Understudied and not properly protected
It is understood that the humble pond has been understudied. It has also been largely ignored by federal and state monitoring and protection programmes.
Undoubtedly, their high numbers make monitoring difficult – but part of the problem also stems from agencies being unable to define them or distinguish them from lakes or wetlands. This neglect has implications for the accuracy of climate modelling.
Holgerson and her team analysed more than 500 definitions of ponds in scientific papers, coding them for different descriptors, like surface area or depth, and whether the descriptions were qualitative or quantitative.
“We found that there wasn’t one definition that researchers all cited, and the definitions were often qualitative, describing a pond as ‘small,’ for example,” Holgerson says.
In a survey of state agencies in charge of waterbody monitoring and conservation, the team found that half of the states had legislation that referenced ponds, but only one state (Michigan) defined ponds. Other states designated ponds as state waters or lumped them in with either lakes or wetlands.
Ponds are not the same as lakes or wetlands, however. Further examination of the literature proves that ponds have distinct ecological structures and functions that make their categorisation with either lakes or wetlands problematic.

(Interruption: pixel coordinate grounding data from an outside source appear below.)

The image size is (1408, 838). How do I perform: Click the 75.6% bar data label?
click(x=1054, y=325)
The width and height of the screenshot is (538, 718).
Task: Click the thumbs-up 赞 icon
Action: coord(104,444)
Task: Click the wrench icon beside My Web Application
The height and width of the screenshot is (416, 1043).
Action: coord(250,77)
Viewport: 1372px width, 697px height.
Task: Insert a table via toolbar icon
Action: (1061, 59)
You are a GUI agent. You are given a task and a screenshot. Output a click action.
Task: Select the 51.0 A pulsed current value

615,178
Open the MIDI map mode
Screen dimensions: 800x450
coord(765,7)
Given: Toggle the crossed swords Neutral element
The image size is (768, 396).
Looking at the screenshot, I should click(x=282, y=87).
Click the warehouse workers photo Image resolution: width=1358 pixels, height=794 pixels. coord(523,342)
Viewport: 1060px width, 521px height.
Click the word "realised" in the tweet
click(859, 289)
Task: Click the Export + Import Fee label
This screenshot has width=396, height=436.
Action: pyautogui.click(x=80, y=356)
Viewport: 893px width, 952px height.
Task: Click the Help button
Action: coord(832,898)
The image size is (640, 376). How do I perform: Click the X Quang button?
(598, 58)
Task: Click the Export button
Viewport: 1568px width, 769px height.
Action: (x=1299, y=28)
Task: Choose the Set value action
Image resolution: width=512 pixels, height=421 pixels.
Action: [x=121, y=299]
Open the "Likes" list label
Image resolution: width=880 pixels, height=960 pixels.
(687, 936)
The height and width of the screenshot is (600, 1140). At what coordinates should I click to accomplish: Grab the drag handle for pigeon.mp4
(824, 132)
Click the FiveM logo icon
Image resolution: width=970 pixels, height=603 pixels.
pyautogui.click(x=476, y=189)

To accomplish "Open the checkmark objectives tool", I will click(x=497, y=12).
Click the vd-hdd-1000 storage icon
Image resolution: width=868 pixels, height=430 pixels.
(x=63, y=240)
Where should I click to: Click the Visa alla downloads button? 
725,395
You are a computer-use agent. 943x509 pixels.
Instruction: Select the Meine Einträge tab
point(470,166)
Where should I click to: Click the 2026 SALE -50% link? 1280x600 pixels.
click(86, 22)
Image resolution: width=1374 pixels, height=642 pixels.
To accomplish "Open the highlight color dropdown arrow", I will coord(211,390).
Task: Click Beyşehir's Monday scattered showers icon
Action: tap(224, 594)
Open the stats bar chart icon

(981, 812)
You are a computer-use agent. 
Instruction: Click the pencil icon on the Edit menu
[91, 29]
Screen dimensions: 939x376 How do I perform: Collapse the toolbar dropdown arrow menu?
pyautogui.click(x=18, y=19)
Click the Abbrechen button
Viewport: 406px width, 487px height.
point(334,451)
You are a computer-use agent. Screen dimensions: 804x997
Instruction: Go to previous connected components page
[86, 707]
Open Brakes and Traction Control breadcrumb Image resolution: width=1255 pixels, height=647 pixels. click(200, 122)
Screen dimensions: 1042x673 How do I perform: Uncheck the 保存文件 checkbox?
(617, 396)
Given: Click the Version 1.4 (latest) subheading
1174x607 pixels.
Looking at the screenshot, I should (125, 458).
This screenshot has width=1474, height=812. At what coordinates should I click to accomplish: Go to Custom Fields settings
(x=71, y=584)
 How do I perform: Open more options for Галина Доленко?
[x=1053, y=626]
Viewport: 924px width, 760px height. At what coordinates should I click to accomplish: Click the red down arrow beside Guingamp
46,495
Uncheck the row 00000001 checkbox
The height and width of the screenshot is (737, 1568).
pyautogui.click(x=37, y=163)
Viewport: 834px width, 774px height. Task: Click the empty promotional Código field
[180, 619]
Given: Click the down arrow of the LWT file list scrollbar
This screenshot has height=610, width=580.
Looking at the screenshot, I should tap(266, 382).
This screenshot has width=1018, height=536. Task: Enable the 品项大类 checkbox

“We looked at parameters like gross primary production, respiration, chlorophyll levels, greenhouse gas emissions, diel temperature ranges, and the rate of gas exchange with the atmosphere,” Holgerson says. “Nine out of the 10 ecosystem parameters related nonlinearly to surface area, suggesting that ponds really are acting differently.”
The team also looked at how these ecosystem metrics related to depth and emergent vegetation. They found nonlinear relationships. They used the thresholds for where waterbody functions began to change with surface area, depth, and emergent vegetation to arrive at their definition.
Ponds should not be held to the same monitoring standards as lakes or wetlands
Ponds should not be held to the same monitoring standards as lakes or wetlands because they have such distinct profiles, Holgerson explains. “For example, ponds may have naturally higher nutrient concentrations and higher methane fluxes. We may need to develop unique water quality standards for pond monitoring.”
More research is needed to hone the definition and better understand the boundaries between wetlands and ponds, and ponds and lakes, and how size, depth, vegetation – and other variables like how sheltered a waterbody is – impact the pond’s functioning and its categorisation. But it’s a start.
“At the beginning of the study, we weren’t sure if our research would allow us to propose a new definition that we felt confident about, but we think the numbers we offer are solid and a great jumping-off point for further research,” Holgerson comments. “We do call for more research, especially to look at boundaries between wetlands, ponds, and lakes.”
“Researching and monitoring ponds can help us figure out how these globally abundant water bodies function. There’s also an essential human element,” Holgerson says. “So many people have connections to ponds—they have childhood stories of catching frogs or learning to fish in a nearby pond.”